5. The Lost Cause facilitated the reconciliation between North and South
By the end of the 19th century, the revision of the causes of the American Civil War had grown too wide acceptance among whites in both North and South. The military leaders of the contending armies, who had fought each other with abandon during the war, re-established the ties of brotherhood in most cases. Army officers leaned on their shared experiences at West Point and in the pre-war Army, and honored their respective leadership. With few exceptions, the leaders of Confederate troops gained respect as American soldiers, who had followed their sense of honor to great sacrifice.

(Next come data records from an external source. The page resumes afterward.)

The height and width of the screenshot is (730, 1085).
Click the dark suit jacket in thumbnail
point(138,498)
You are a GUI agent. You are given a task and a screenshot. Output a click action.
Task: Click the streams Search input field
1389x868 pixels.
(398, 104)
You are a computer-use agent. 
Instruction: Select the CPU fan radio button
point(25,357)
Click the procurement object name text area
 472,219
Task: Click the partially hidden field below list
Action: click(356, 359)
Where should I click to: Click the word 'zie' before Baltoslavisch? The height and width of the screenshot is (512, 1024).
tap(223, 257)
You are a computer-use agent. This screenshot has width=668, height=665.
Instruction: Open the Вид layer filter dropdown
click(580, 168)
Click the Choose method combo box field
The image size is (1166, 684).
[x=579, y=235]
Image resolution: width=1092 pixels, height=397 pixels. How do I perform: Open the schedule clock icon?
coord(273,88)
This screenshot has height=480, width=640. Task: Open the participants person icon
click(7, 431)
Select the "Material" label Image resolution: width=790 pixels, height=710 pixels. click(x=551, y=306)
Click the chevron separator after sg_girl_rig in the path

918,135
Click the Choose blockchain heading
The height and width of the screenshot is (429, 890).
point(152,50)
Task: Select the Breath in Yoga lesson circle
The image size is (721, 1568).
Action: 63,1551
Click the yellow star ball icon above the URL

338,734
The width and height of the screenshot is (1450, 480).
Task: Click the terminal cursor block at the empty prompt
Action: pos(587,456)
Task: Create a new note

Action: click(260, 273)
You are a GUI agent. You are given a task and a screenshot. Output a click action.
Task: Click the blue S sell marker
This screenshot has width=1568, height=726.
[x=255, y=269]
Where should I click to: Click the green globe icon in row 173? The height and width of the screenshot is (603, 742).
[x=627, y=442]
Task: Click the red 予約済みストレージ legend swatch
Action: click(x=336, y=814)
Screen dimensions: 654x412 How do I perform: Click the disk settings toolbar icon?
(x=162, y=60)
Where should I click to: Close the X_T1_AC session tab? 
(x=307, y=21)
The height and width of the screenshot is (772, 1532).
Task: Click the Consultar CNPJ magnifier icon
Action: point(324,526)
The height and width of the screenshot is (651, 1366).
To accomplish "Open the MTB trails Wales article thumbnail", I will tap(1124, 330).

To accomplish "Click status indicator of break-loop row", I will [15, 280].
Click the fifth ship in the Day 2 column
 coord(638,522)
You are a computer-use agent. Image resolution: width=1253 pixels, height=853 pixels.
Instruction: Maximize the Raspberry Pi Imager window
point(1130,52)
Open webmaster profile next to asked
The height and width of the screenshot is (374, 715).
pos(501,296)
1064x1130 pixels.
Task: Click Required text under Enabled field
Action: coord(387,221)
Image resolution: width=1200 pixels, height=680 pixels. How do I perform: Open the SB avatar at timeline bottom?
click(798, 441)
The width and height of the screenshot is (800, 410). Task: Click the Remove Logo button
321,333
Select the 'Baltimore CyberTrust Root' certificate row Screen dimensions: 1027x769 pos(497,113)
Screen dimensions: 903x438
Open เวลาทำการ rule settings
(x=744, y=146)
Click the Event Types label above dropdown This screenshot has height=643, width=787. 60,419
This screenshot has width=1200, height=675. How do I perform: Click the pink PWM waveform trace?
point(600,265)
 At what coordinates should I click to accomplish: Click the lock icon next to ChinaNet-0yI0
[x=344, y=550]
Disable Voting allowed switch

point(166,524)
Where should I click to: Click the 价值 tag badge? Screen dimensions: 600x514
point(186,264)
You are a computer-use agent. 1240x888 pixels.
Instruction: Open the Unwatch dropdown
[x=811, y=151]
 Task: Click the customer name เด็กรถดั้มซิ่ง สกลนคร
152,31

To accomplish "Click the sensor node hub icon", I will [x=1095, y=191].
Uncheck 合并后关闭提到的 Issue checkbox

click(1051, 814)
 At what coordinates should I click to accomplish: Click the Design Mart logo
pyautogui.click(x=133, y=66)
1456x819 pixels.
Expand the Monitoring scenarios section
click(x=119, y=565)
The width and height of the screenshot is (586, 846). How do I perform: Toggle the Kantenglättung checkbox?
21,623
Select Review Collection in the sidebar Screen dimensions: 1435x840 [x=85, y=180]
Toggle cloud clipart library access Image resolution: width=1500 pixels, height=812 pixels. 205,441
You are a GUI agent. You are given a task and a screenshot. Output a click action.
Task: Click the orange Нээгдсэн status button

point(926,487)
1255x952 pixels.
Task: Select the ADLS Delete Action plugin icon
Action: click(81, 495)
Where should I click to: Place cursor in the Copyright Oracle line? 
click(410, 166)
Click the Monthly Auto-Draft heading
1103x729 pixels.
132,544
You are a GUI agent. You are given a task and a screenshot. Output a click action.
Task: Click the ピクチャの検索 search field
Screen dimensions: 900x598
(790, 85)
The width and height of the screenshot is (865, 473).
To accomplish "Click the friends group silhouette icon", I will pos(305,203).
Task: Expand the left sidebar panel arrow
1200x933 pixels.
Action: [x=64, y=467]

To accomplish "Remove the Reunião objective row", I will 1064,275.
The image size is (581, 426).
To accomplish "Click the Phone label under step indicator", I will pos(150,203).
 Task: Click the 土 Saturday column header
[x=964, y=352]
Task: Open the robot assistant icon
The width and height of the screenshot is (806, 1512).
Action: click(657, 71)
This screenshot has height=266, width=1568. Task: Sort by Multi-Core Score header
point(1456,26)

The United States Congress passed a law allowing the honorably discharged dead of the Confederate Army burial at the then new National Cemetery at Arlington in 1873, on the former site of the Lee-Custis plantation. In 1900 a designated section of the Cemetery allowed for Confederate dead to be buried in what became known as the Confederate Cemetery. In 1914, following a campaign spearheaded by the United Daughters of the Confederacy, the Confederate Monument, designed to celebrate the images of the Lost Cause, was unveiled at the Cemetery. The monument included two images of enslaved blacks, one depicting a “Mammy” caring for a white child, the other a loyal slave following his owner to war. Both images were stereotypes common to the myth of the Lost Cause.